Mitten im Klangteppich des Orchesters

Im zweiten Satz gewinnen Orchester und Solistin noch mehr Vertrauen zueinander. So lässt sich Park mit Genuss in den Klangteppich des Orchesters fallen, um von dort aus ihre Solopartie zu gestalten. Nach dem prachtvollen Finale des virtuosen dritten Satzes ist das Publikum gänzlich eingenommen. Zu einer Zugabe lässt sich Park, die übrigens ganz auf die Wirkung der mendelssohnschen Kadenzen vertraut, aber nicht verleiten.

Einige von Mendelssohns Kompositionen sind unmittelbare Reaktionen auf zuvor Erlebtes. Der Besuch von Konradin Kreuzers Oper «Melusina» in Berlin 1833 regte ihn zur Konzertouvertüre «Das Märchen von der schönen Melusine» an. Melusine und ihr Geliebter Raimund werden mit eigenen Themen eingeführt, ihre Geschichte dann mit einer Verbindung der Themen erzählt. Die Sinfonietta führt souverän durch diese kleine Geschichte.

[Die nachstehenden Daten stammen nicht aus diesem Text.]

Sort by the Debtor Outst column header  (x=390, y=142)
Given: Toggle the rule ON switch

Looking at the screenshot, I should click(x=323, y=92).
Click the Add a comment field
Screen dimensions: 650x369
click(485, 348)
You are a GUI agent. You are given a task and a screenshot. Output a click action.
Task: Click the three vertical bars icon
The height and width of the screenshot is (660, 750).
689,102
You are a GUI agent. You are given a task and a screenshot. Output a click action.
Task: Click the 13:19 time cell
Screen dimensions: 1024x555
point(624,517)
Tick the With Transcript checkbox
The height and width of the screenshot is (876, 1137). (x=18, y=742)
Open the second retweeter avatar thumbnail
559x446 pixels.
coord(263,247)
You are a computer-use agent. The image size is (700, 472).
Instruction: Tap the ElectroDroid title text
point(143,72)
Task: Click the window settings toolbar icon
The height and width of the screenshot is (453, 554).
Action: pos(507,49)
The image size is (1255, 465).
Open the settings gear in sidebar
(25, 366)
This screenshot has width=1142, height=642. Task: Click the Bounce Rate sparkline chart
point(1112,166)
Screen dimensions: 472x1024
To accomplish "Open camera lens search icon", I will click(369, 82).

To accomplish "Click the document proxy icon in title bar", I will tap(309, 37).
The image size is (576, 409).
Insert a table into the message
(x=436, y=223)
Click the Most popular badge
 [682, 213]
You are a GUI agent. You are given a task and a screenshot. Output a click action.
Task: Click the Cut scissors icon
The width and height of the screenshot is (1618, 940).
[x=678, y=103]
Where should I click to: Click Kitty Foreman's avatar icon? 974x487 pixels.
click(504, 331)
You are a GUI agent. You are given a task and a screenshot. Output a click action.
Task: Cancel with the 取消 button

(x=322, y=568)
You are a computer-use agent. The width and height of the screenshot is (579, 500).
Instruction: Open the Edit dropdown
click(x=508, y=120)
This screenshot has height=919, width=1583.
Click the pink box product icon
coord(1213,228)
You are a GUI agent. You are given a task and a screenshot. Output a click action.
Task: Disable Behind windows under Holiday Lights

Zum Schluss widmete sich die Sinfonietta dem tatsächlich gleichnamigen Werk «Sinfonietta» des französischen Komponisten Francis Poulenc. Dieser lieferte 1948 sein von der BBC bestelltes Orchesterwerk ab, nannte es aber nicht Sinfonie, sondern diminuierend Sinfonietta. Wahrscheinlich wollte er sein Werk nicht mit einem schweren Titel belegen, wo es doch keinem einheitlichen Stil und keiner strikten Form folgt. Darin liegt aber auch ein Reiz und die grosse Freude dieser Musik. Neoklassizistische Elemente folgen auf Volksweisen, einige Melodien verschwinden so schnell, wie sie kamen, während die Mittelsätze von ausgeprägter motivischer Arbeit zeugen. Eine wirkliche Entdeckung und der Zuger Sinfonietta, nomen est omen, wie auf den Leib geschrieben.